L2 Pronunciation Intelligibility in Google Voice-to-text Applications
Keywords:
Artificial Intelligence, Human Voice-to-text, Communication Breakdown, Intelligible Pronunciation, L2Abstract
There is an increase in the application of new technologies in all spheres of human
endeavour. Industrial 4.0 is one of the recently birthed industrial revolutions through which
machines understand human speech, thinks and comprehends human intentions.
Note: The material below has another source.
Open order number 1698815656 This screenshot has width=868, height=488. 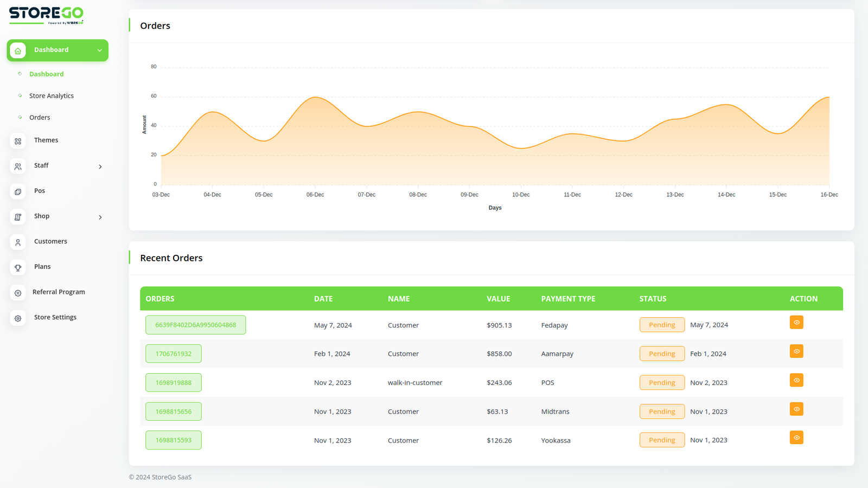click(174, 412)
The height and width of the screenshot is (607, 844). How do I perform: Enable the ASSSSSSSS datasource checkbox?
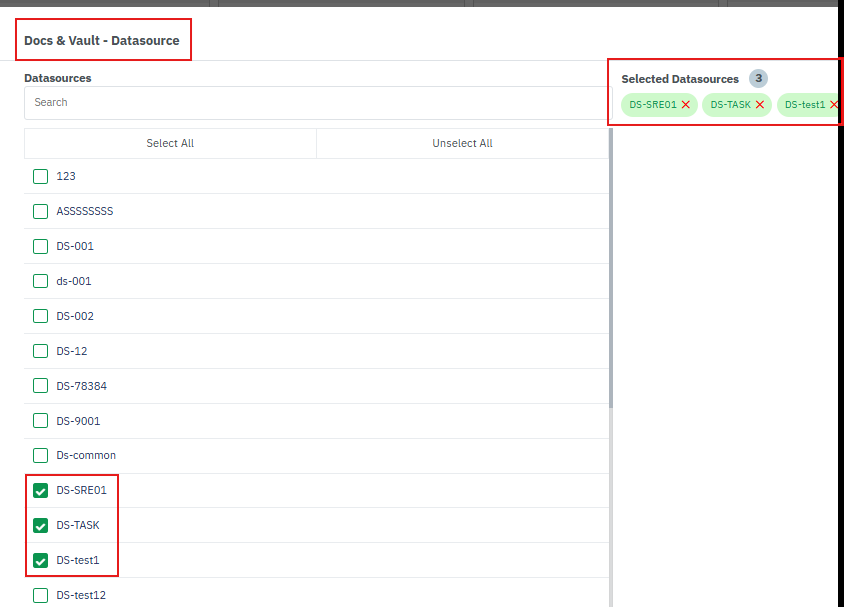[x=40, y=211]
It structures
critical components for intelligent vehicles, intelligent offices, intelligent service robots,
intelligent industries, and so on. This furthers the structure of the intelligent ecology of the
Internet of Things. At the centre of all these is human speech which is used to give order to
and ask questions from Artificial Intelligence (AI) and robots. Previous studies on AI and
linguistics have discussed the use of AI in language classroom using AI modelling
pronunciation to enhance pronunciation performance of the second language learners. This
study examines Automatic Speech Recognition (ASR) using Word Error Rate (WER) to
measure the level of intelligibility of the pronunciation of man to machine. It investigates if
there will be communication breakdown if the pronunciation is not intelligible. To achieve
this, 30 L2 speakers of English were selected from Igbo, Hausa and Yoruba to read 135 crafted
words into 5sentences using Google ASR application as primary data. The secondary data was
drawn from journal articles, textbooks and the Internet. The result showed that the
pronunciation model used to develop the application has made provision for several L2
speakers of English in reality of the new world Englishes.